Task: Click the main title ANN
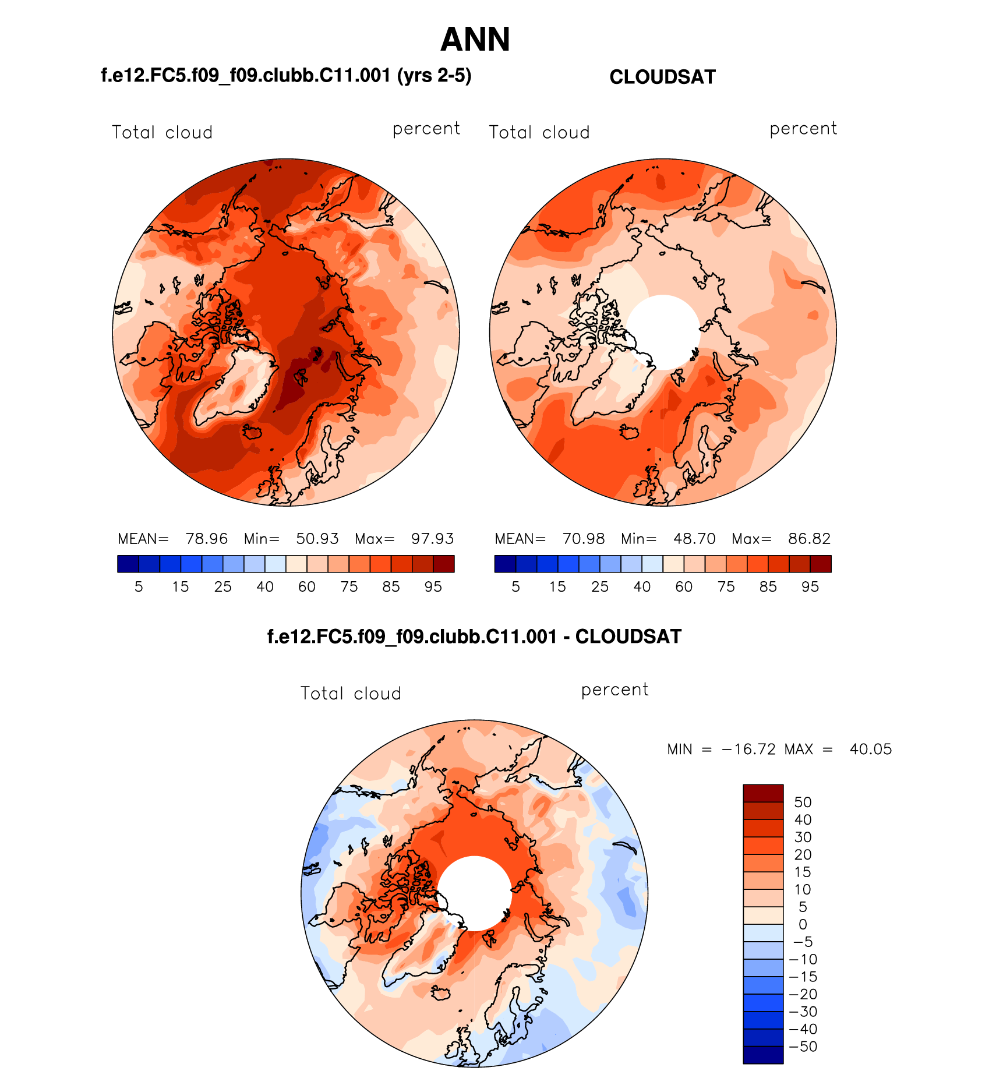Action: [475, 40]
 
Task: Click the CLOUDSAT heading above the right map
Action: [662, 77]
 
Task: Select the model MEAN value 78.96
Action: [206, 539]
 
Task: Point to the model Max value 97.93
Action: [432, 539]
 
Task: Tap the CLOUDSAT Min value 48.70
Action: [694, 539]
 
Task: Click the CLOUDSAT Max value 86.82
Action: [809, 539]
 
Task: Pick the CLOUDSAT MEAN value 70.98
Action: [584, 539]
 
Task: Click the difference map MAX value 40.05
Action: [870, 749]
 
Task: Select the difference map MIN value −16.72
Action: [748, 749]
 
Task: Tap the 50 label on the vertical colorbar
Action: [803, 802]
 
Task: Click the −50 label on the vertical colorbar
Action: [803, 1047]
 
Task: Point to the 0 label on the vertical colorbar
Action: [803, 924]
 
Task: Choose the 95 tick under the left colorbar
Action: [433, 587]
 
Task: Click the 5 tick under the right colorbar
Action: [515, 587]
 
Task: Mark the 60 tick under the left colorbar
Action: [307, 587]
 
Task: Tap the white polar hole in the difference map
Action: [475, 893]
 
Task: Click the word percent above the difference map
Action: [614, 690]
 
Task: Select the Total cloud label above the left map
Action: [162, 133]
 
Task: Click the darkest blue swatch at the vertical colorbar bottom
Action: [763, 1055]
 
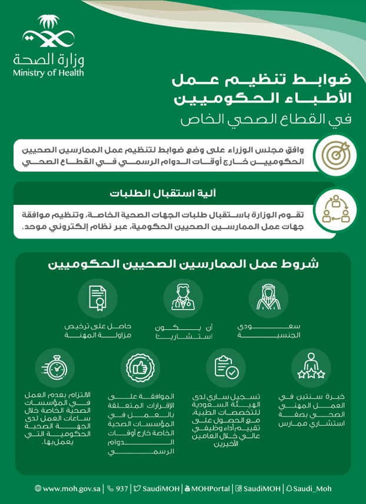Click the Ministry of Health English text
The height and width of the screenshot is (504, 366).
tap(48, 73)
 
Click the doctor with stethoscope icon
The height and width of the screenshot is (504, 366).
tap(182, 299)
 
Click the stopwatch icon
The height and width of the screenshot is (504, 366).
tap(55, 368)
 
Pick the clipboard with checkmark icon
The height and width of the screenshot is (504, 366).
tap(225, 368)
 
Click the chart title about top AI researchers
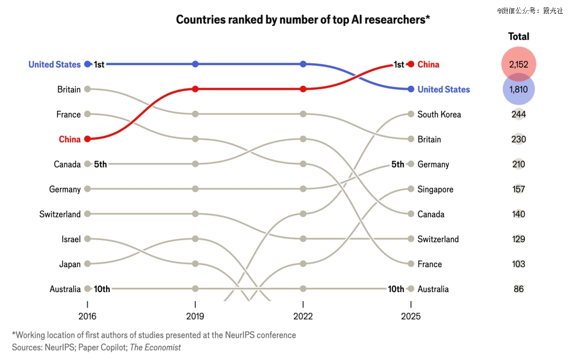[x=302, y=20]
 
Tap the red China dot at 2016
[x=88, y=139]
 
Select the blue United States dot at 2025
[x=411, y=89]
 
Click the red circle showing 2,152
[x=519, y=64]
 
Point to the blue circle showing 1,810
[x=518, y=89]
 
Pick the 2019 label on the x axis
[x=195, y=317]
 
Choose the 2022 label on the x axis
[x=303, y=317]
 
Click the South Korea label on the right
[x=439, y=114]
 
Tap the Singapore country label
[x=435, y=189]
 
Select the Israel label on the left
[x=71, y=239]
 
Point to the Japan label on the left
[x=70, y=264]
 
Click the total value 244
[x=518, y=114]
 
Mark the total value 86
[x=518, y=289]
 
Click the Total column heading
[x=518, y=37]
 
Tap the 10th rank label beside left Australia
[x=102, y=289]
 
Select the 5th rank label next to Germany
[x=397, y=164]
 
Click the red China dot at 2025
[x=411, y=64]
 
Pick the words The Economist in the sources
[x=155, y=347]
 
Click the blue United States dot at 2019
[x=195, y=64]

· · · ·

• [Given exercise]:
Quote every one of the lines above word for word, leaving out the pictures.

• [Answer to the task]:
Task: Click the main title ANN
Action: [475, 40]
 
Task: Click the CLOUDSAT heading above the right map
Action: [662, 77]
 
Task: Select the model MEAN value 78.96
Action: [206, 539]
 
Task: Point to the model Max value 97.93
Action: [432, 539]
 
Task: Tap the CLOUDSAT Min value 48.70
Action: [694, 539]
 
Task: Click the CLOUDSAT Max value 86.82
Action: [809, 539]
 
Task: Pick the CLOUDSAT MEAN value 70.98
Action: [584, 539]
 
Task: Click the difference map MAX value 40.05
Action: [870, 749]
 
Task: Select the difference map MIN value −16.72
Action: [748, 749]
 
Task: Tap the 50 label on the vertical colorbar
Action: [803, 802]
 
Task: Click the −50 label on the vertical colorbar
Action: [803, 1047]
 
Task: Point to the 0 label on the vertical colorbar
Action: [803, 924]
 
Task: Choose the 95 tick under the left colorbar
Action: [433, 587]
 
Task: Click the 5 tick under the right colorbar
Action: [515, 587]
 
Task: Mark the 60 tick under the left colorbar
Action: [307, 587]
 
Task: Tap the white polar hole in the difference map
Action: [475, 893]
 
Task: Click the word percent above the difference map
Action: [614, 690]
 
Task: Select the Total cloud label above the left map
Action: [162, 133]
 
Task: Click the darkest blue swatch at the vertical colorbar bottom
Action: [763, 1055]
 
Click the Ministry of Health English text
The height and width of the screenshot is (504, 366).
tap(48, 73)
 
Click the doctor with stethoscope icon
The height and width of the screenshot is (504, 366).
tap(182, 299)
 
Click the stopwatch icon
The height and width of the screenshot is (504, 366).
tap(55, 368)
 
Pick the clipboard with checkmark icon
The height and width of the screenshot is (504, 366).
tap(225, 368)
 
Click the chart title about top AI researchers
[x=302, y=20]
 
Tap the red China dot at 2016
[x=88, y=139]
 
Select the blue United States dot at 2025
[x=411, y=89]
 
Click the red circle showing 2,152
[x=519, y=64]
 
Point to the blue circle showing 1,810
[x=518, y=89]
 
Pick the 2019 label on the x axis
[x=195, y=317]
 
Choose the 2022 label on the x axis
[x=303, y=317]
 
Click the South Korea label on the right
[x=439, y=114]
 
Tap the Singapore country label
[x=435, y=189]
 
Select the Israel label on the left
[x=71, y=239]
 
Point to the Japan label on the left
[x=70, y=264]
 
Click the total value 244
[x=518, y=114]
 
Mark the total value 86
[x=518, y=289]
 
Click the Total column heading
[x=518, y=37]
 
Tap the 10th rank label beside left Australia
[x=102, y=289]
 
Select the 5th rank label next to Germany
[x=397, y=164]
 
Click the red China dot at 2025
[x=411, y=64]
 
Pick the words The Economist in the sources
[x=155, y=347]
 
Click the blue United States dot at 2019
[x=195, y=64]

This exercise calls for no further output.